Question

A position vector of a point is (2î +2j)m
(a) Find magnitude of this vector
(b) Find angle with x-axis
(c) Find the volume of cone which is generated when a line segment representing this position vector
is rotated about x-axis with one end remaining fixed at origin.​

Answer 1

Given that,

A position vector of point is

$\vec{r}=(2i+2j)\ m$

(a). We need to calculate the magnitude of this vector

Using formula of magnitude of the vector

$r=\sqrt{2^2+2^2}$

$r=\sqrt{8}$

$r=2\sqrt{2}\ m$

(b). We need to calculate the angle with x-axis

Using formula of direction

$\theta=\tan^{-1}\dfrac{\text{component of j}}{\text{component of i}}$

Put the value in to the formula

$\theta=\tan^{-1}\dfrac{2}{2}$

$\theta=45^{\circ}$

(c). When a line segment representing this position vector  is rotated about x-axis with one end remaining fixed at origin

The radius of the cone formed by the position vector is 2 unit.
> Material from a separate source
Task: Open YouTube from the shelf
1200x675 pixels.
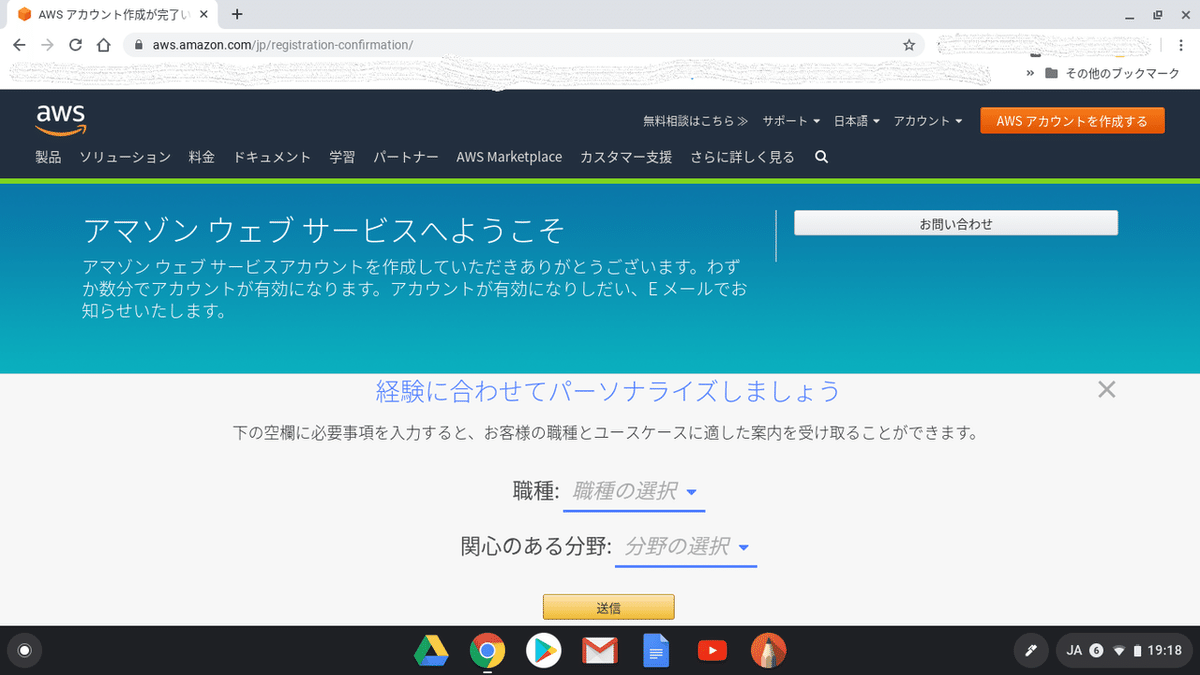Action: click(x=712, y=650)
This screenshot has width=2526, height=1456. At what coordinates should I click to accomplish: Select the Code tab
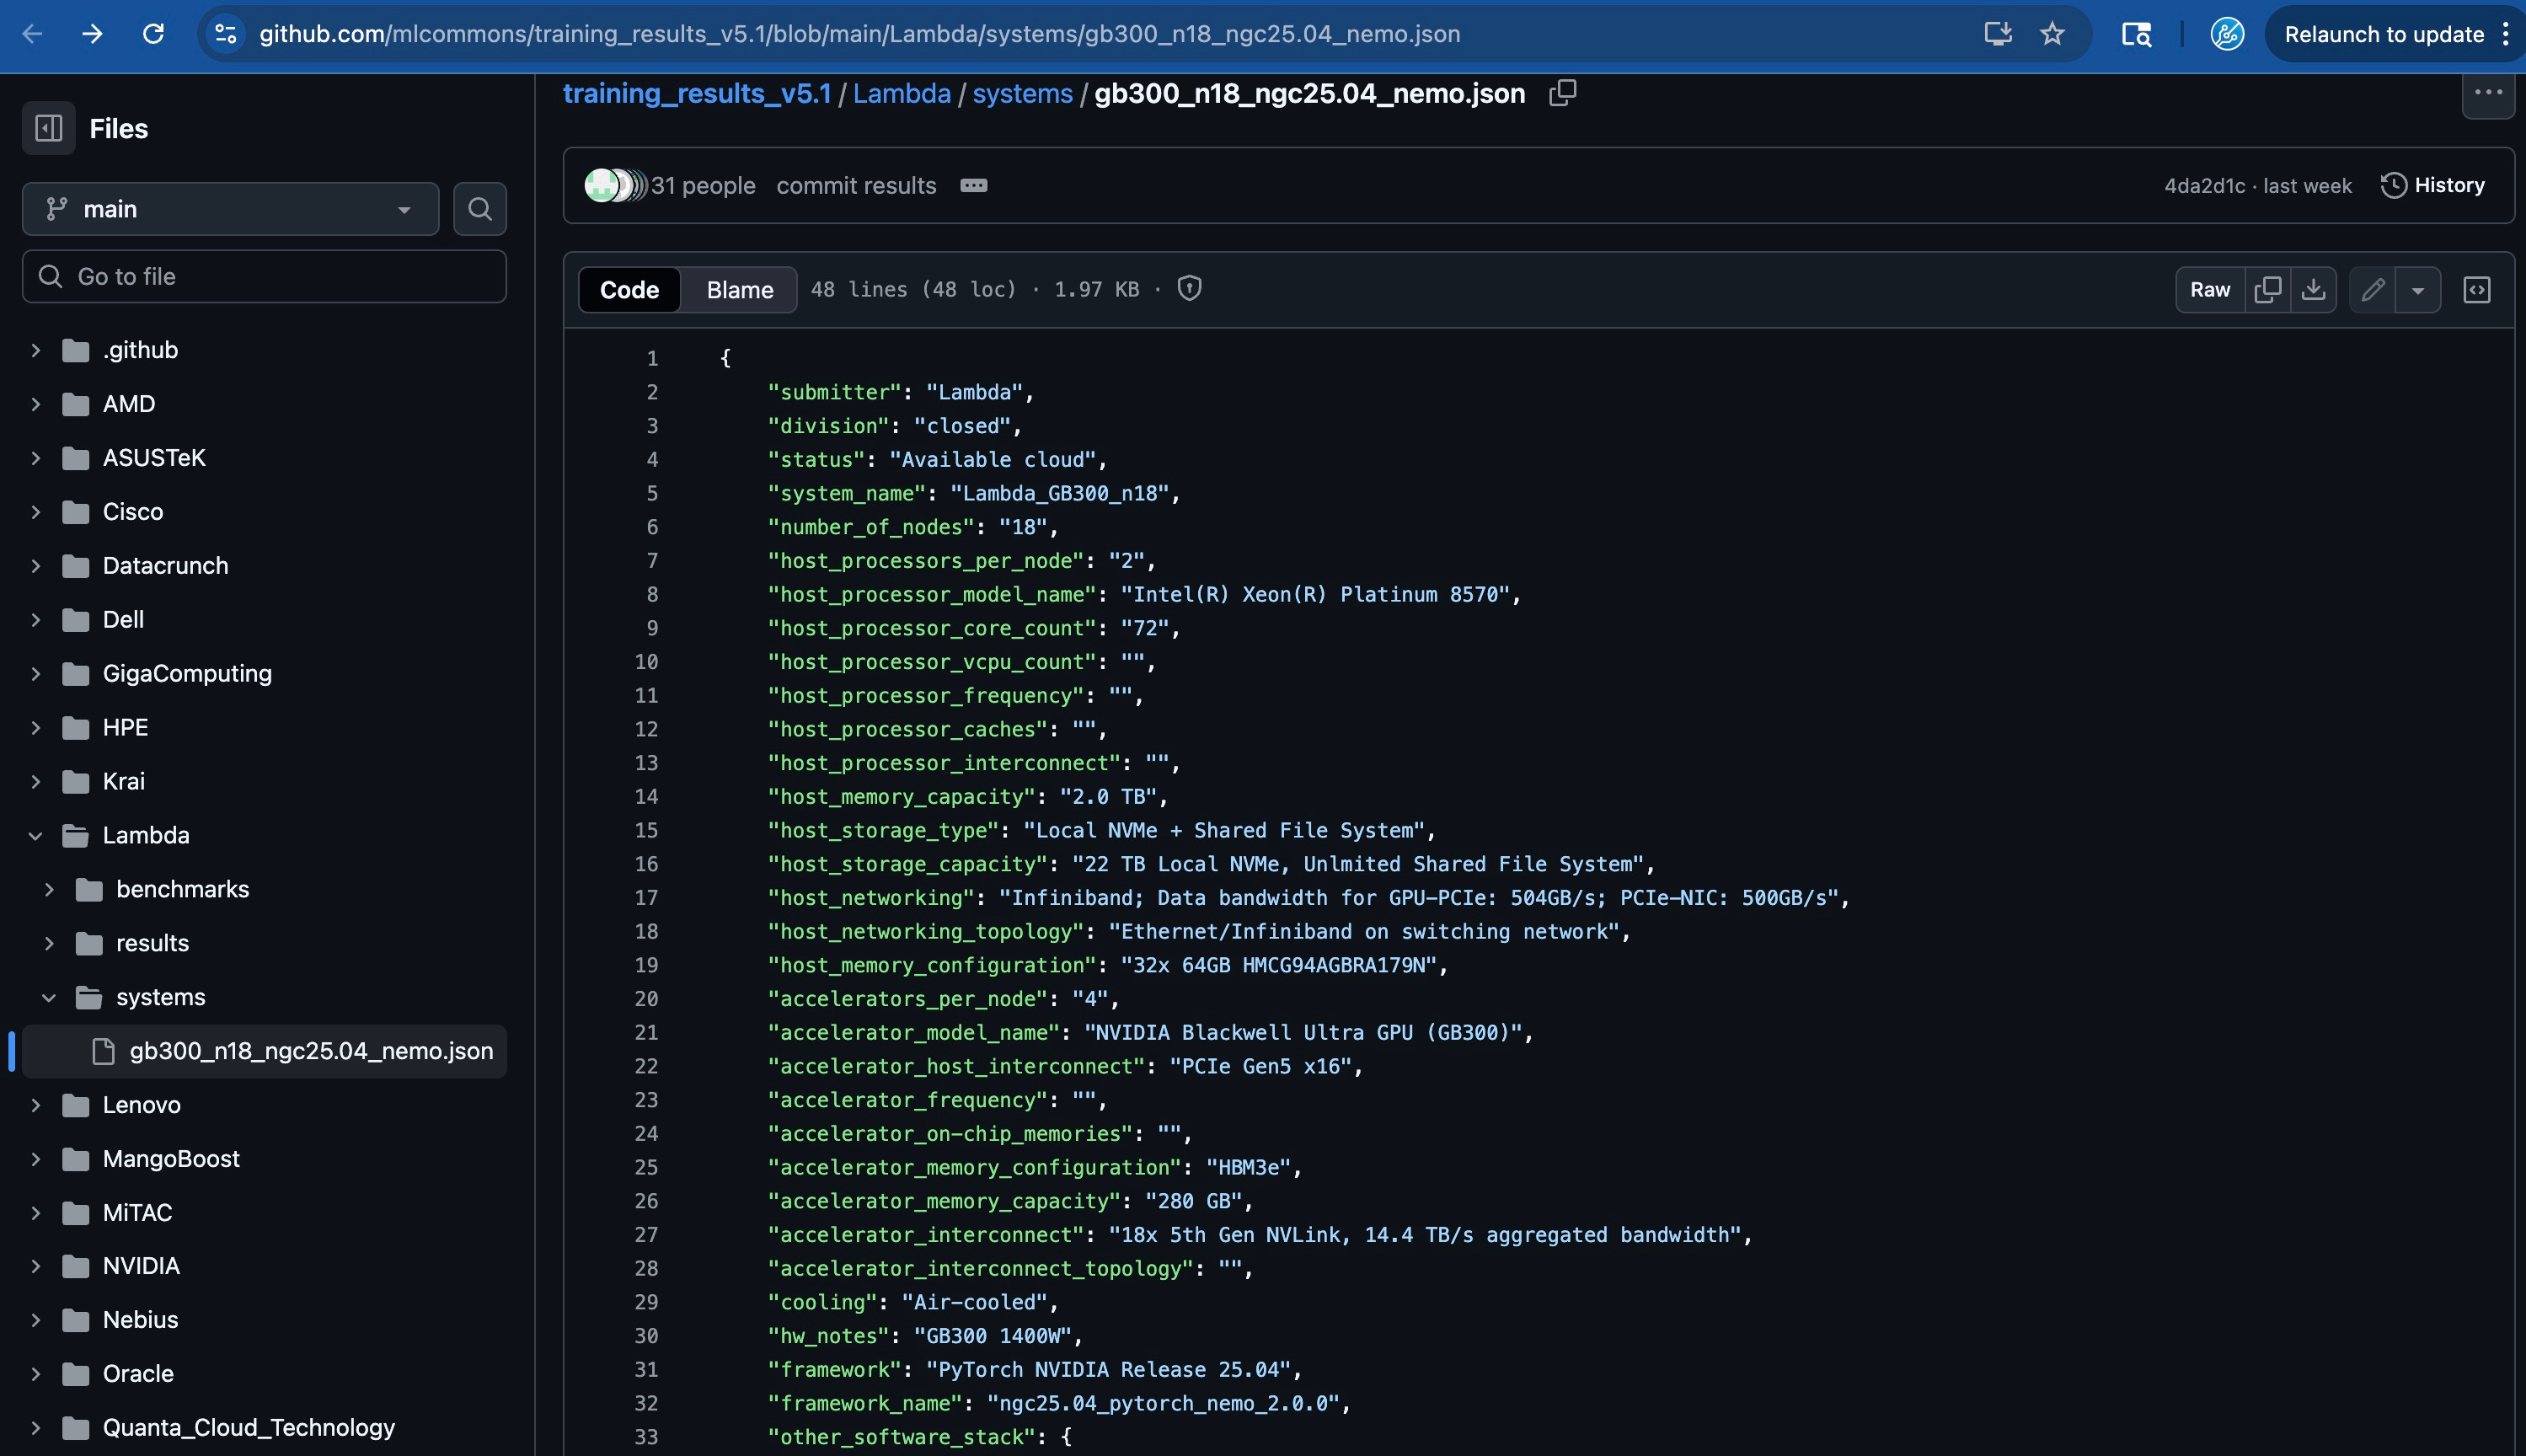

The height of the cone = 2 unit

We need to calculate the volume of the cone

Using formula of volume of cone

$V=\dfrac{1}{3}\pi r^2 h$

Put the value into the formula

$V=\dfrac{1}{3}\times\pi\times2^2\times2$

$V=8.37\ cubic\ unit$

Hence, (a). The magnitude of this vector is 2√2 unit.

(b). The angle with x-axis is 45°

(c). The volume of cone is 8.37 cubic unit.